Laiklik İslam’ın teminatıdır
Atatürk ilkelerinin belkemiği durumundaki laiklik kelime olarak ayrıştıran, karıştırmayan manasına olup siyasi ve dini literatürde bu kelime; vicdan hürriyetini, devlet ve din işlerinin ayrılmasını, dine giriş ve çıkışta zorlama yapılamayacağını ve inançlara saygı duymayı, din ve dünya işlerinin birbirinden ayrılmasını ifade eder.
Oluşturulmaya çalışılan kara propagandaya bakıldığında ise laiklik ile İslam iki farklı şey ve hatta düşman gösterilir ki Cumhuriyet, Türk, medeniyet ve bilgi kavramları ile namaz, tesettür, iman bahisleri yanyana gelmesin ve kutuplaştırmalar zarar görmesin, merdiven altı din bezirganlarının menfaatleri bundan etkilenmesin.
Şimdi laikliğin öngördüğü ilkeler ile dini hükümleri sırasıyla karşılaştırarak doğru kararı bulmaya çalışalım.
Vicdan hürriyeti ve hür irade, dini mükellefiyetin kaçınılmaz şartıdır
Dinin tek kaynağı durumundaki Kur’an bize İslam dininin ve hatta tüm dinlerin hürriyet ve hür irade ile yaşanılacağını anlatır. Yani dinde mükellefiyetin başlama şartı sadece reşit olma veya adet görme değil aslen ve öncelikle hür olma, hür irade kullanabilme yani fikren baliğ olma şartıdır. İradeler hür olmazsa, bilgi noksanı varsa, iradeler hüküm altında aksine zorlanıyor veya yanlış yönlendiriliyorsa, istek yokken zorlama ile istek oluşturuluyorsa, toplumun örf ve alışkanlıkları dahi kulu mevcut bir inanca zorunlu kılıyorsa o ortamda hürriyetten söz edilemez ve kulun kendi hür irade ve isteği yoksa o tabi olunan dinin tüm gerekleri yerine getirilse de dinen bir sevabı ve kazanımı yoktur.
Akıl ve zeka insana düşünebilsin, gördüğü ve duyduğu şeylerden hüküm çıkarabilsin, yorum yapabilsin, anlayabilsin, tanısın ve doğruyu bulsun diye bahşedilmiştir ve bunların tamamı hür ve baskıdan uzak olmak zorundadır. Dinde bu akıldan yoksun olanların mükellefiyetinden bu nedenle söz edilemez.
İrade denen şey, kişinin akıl yoluyla bulduklarını, vicdanla tartıp neticede bir istek ve niyet ortaya koyması, yani o sonucun gerçekleşmesini istemesidir.
İrade olmadan varsa bu irade hür olmadan seçenek ve tercihler ne olursa olsun hükümsüzdür, verilen o karar doğru da yanlış da olsa neticede başkasının kararıdır ve kula bir şey kazandırmaz ve kaybettirmez.
Vicdanlar yani maneviyat konusu öncelikli olmak üzere verilen kararlar hür olmalıdır ki oluşturulan kanaatler değer taşısın ve dinen makbul olsun.

Görevin kapsamı:
Laiklik yazısına göre "laiklik" kelime olarak ne anlama gelir?

Kayıtlı veriler:
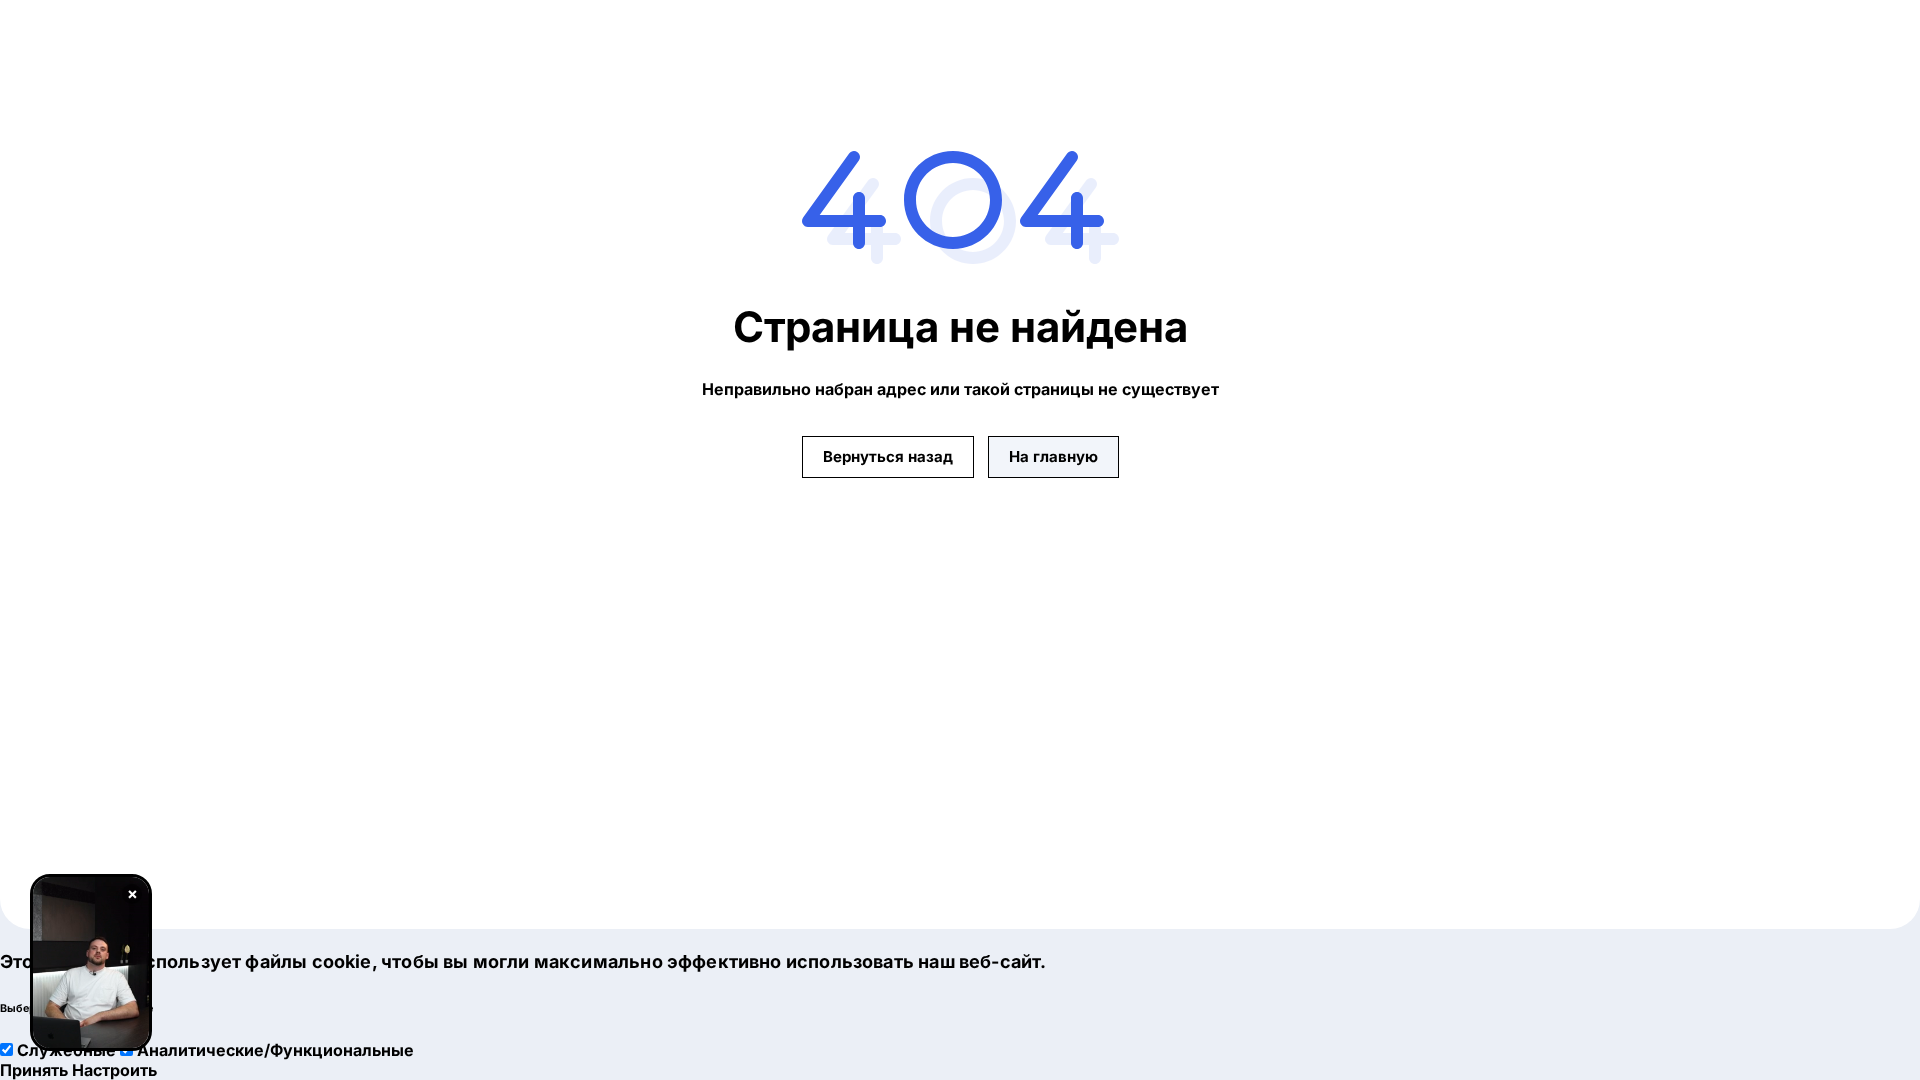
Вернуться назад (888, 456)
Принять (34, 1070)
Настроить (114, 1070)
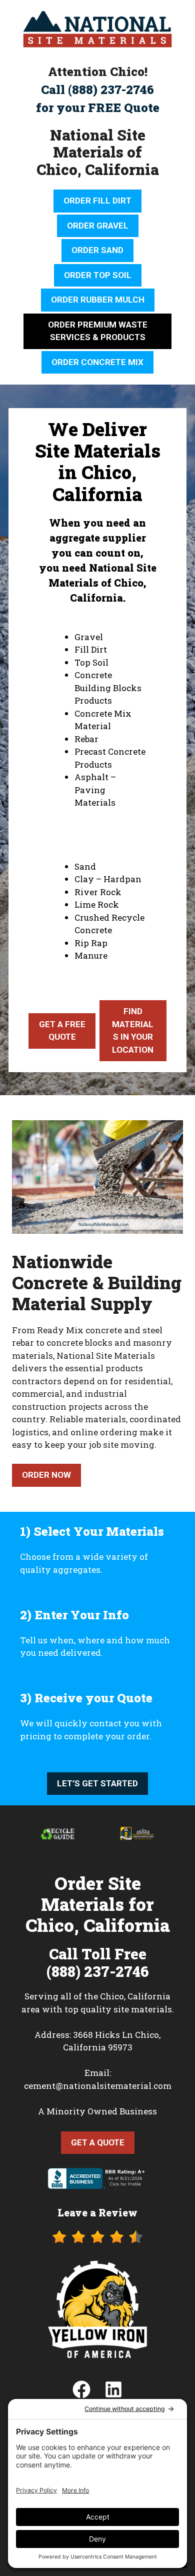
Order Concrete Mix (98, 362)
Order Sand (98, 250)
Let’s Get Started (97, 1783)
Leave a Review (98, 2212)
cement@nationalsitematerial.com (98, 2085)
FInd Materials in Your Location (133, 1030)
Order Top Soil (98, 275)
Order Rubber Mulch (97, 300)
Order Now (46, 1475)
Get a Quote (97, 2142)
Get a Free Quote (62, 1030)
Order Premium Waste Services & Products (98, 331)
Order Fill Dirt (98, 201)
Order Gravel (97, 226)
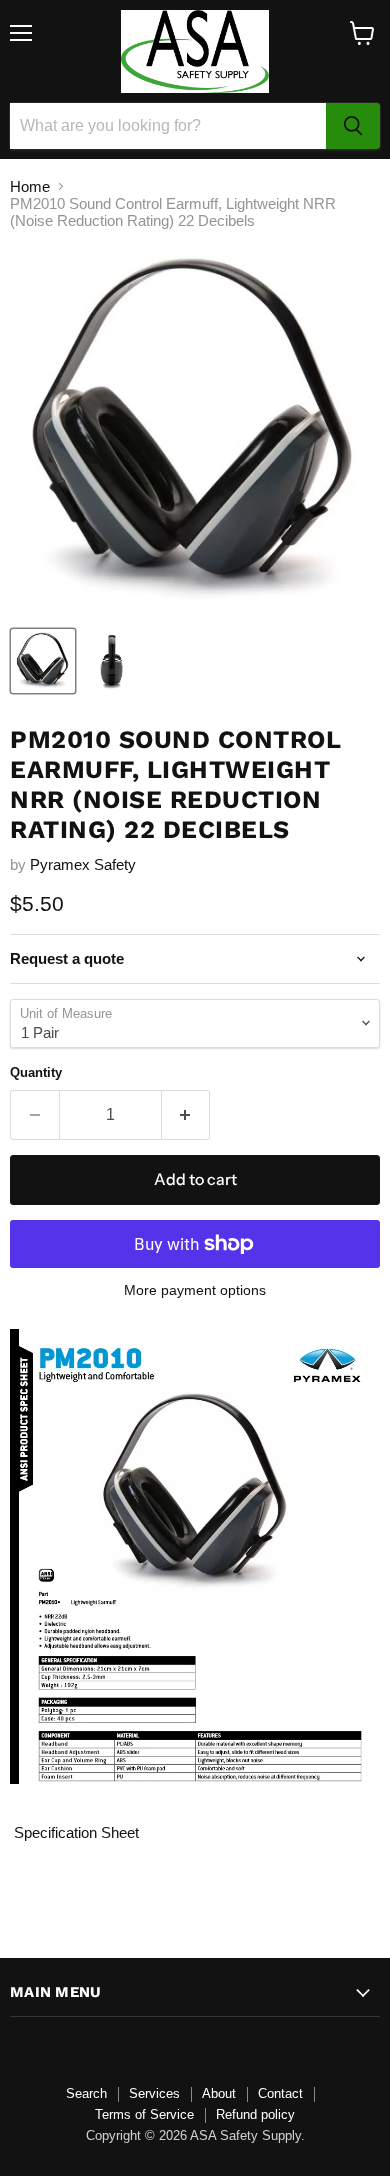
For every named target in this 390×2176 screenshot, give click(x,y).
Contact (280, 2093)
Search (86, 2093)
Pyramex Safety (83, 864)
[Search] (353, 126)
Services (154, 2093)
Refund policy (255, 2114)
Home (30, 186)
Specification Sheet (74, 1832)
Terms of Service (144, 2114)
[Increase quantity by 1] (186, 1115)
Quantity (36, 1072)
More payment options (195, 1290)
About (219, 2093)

Çözüm aşağıda:
Ayrıştıran, karıştırmayan anlamına gelir.